__PASSAGE TO READ__.
§

Sunflower and Linseed with a small amount of dried yeast for backup. Fermenting overnight in fridge
Seeing if it would work in the bread maker. Yep it did. No yeast added and rose beautifully. It did go dry quite quickly though, when used in sandwiches, but fine for toast. I did try and start the bread maker in the morning and then left it sitting for a further few hours to prove before continuing on to cook. It rose beautifully again but then I worked out there wasn’t a just cook button and it had reset itself. So won’t be doing that one again…. dense, (the bread not me…or maybe a little of both.)
Light Rye with no yeast, two bulk proving times, and cooked 10 hours after starting.
Sunflower and Linseed, one feed 8 hours before mixing ingredients, 2 x 1 hour proving times with a knock back in between, then a slow ferment overnight in the fridge for 10 hours.
I still have to try the Bourke Street Bakery method of feeding the starter 3 times in 24 hours before adding other ingredients, then a long ferment over night. Some people do the extra feeds to build it up and some don’t. It seems there are so many methods in working with natural yeasts, and it’s just a matter of finding what works for me. That being said, if by chance anyone that knows what they are doing reads this and sees something that screams out- No you shouldn’t be doing that! Please let me know. Or just a sourdough tip, and the best methods that work for you.

§

__CHALLENGE__. Please carry the sourdough baking notes above forward, starting right after their final sentence.

__STORED DATA__.
§

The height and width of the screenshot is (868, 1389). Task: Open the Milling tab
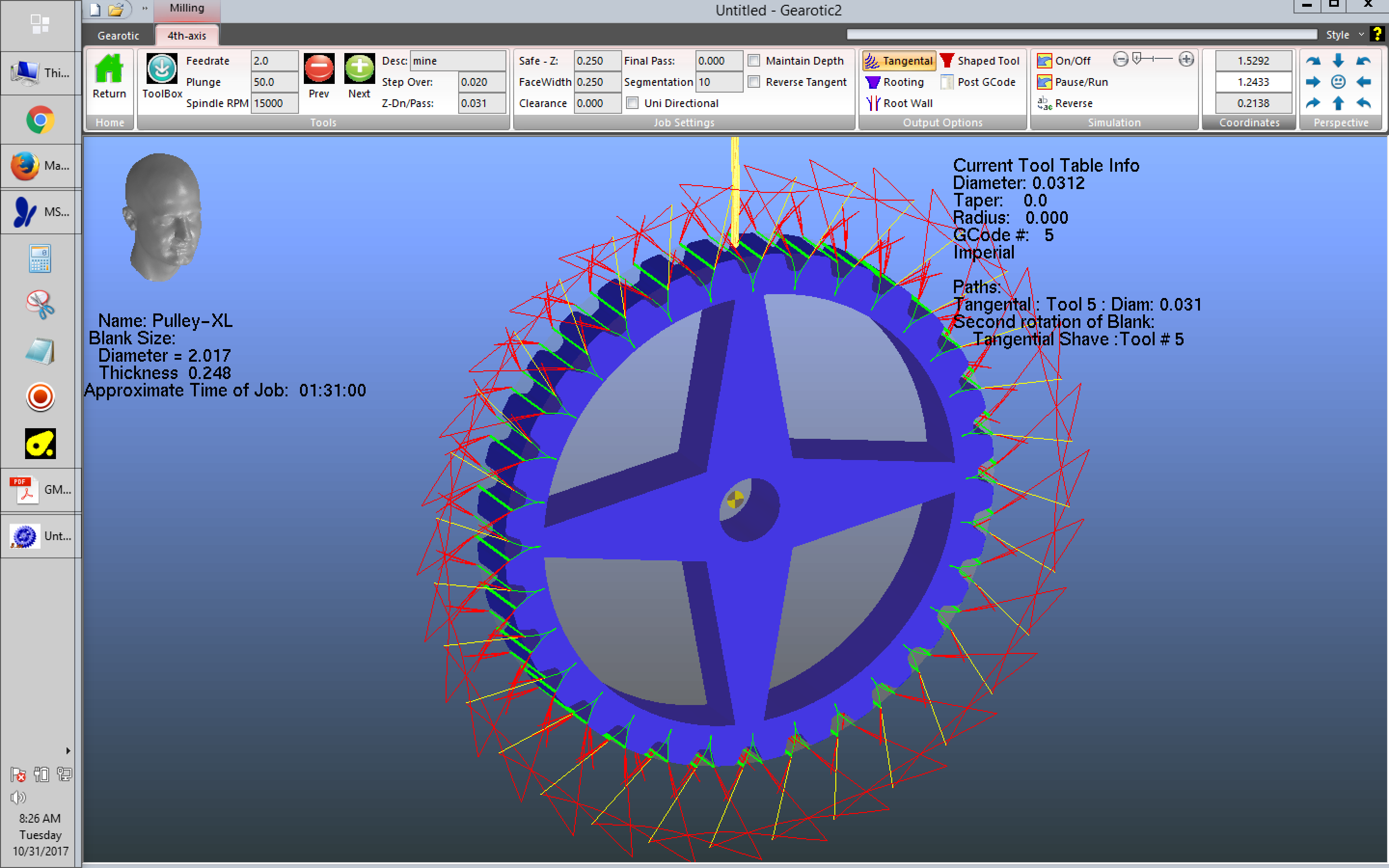(x=187, y=9)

§

__OUTPUT BELOW__.
Overall- I am really happy with the outcomes. I should have done a bread making course so all of this makes a bit more sense, and am hoping to down the track. But until then, I have a starter bubbling away happily, I’m producing edible bread, (actually it’s more than edible it’s really tasty!) I don’t have to rely on commercially made yeasts. I’m saving a bucket of money by not buying shop bread. (For the same price of 2 shop bought sourdoughs, I am getting 12 kilos of flour which in turn makes…. lots more loaves.) Then just playing around with different flavours, etc. like sunflowers, rye, bran, pepitas, apple.
I’m finding it so satisfying to make these breads, it really does feed my soul. I’m truly amazed that they rise and taste good, I just wish I knew more of the how, where, why part of bread making with natural yeasts.
In the mean time though, hack is working.